C'est le contenu de la mobilité qui est en jeu. La mobilité est-elle l'exercice d'une liberté réelle par des travailleurs munis de droits personnalisés et collectivement garantis ou la contrepartie d'une libéralisation des prestations de services subordonnant étroitement les travailleurs détachés ?

Le livre vert pose ainsi la question : devrait-il y avoir des limitations de la mobilité du travailleur ressortissant d'un pays tiers sur le marché du travail de l'Etat membre de séjour ? Dans l'affirmative, lesquelles (employeur, secteur, région, etc.), dans quels cas et pendant combien de temps ? Qui devrait être le titulaire du permis (combiné de travail et de séjour) ? L'employeur, le travailleur ou devraient-ils être co-titulaires ? Le livre vert évoque également le risque que le migrant devienne ainsi propriété de son employeur.

Il semble néanmoins que la simple évocation des risques ne suffisse pas, loin de là, à les enrayer. Le GISTI, (Groupe d'information et de soutien des immigrés), propose une analyse approfondie du livre vert qui critique la tendance européenne à faire de l'utilitarisme migratoire.

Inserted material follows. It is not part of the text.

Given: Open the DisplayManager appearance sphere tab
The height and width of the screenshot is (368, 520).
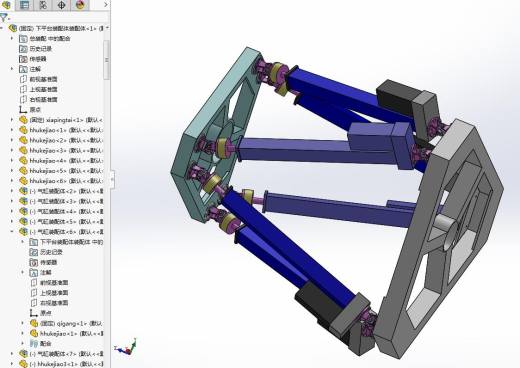Looking at the screenshot, I should point(80,5).
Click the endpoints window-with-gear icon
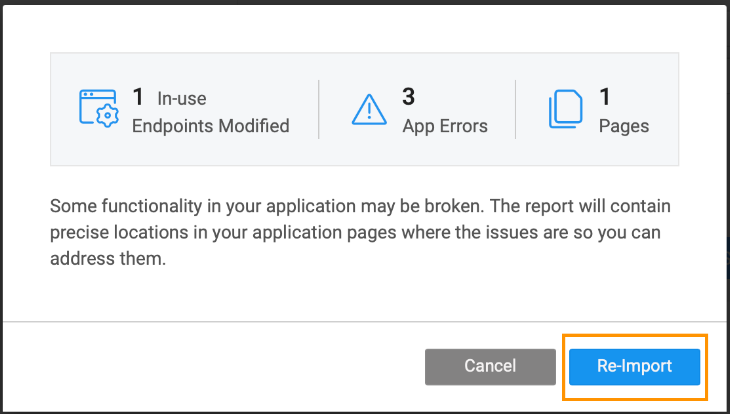Viewport: 730px width, 414px height. coord(98,109)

Dans tout ce système d'immigration économique, depuis l'évaluation des besoins économiques ou des quotas jusqu'au contrôle des droits des migrants exercé par leur employeur, on assiste à un transfert inquiétant des responsabilités de l'immigration de l'Etat vers les employeurs et les organisations patronales. Qui sera garant des droits des travailleurs si l'Etat manque à son devoir de protection des "plus faibles" ? Quel contrôle démocratique peut-il s'exercer sur ces mécanismes ? Laisserons nous les intérêts économiques déposséder la démocratie ?

Entre la peur d'une immigration pourtant nécessaire à une Europe vieillissante, l'hypocrite fermeture de l'Europe depuis la crise pétrolière des années 1970, l'illégalité de masse et l'entrée des nouveaux pays membres, l'attrait de modèles sélectifs des migrants (à l'image d'un Canada qui reste toutefois plus de dix fois moins peuplé que l'Europe), doit nous interroger pour qu'ils ne nous soient pas imposés comme solution miracle à une question éminement complexe.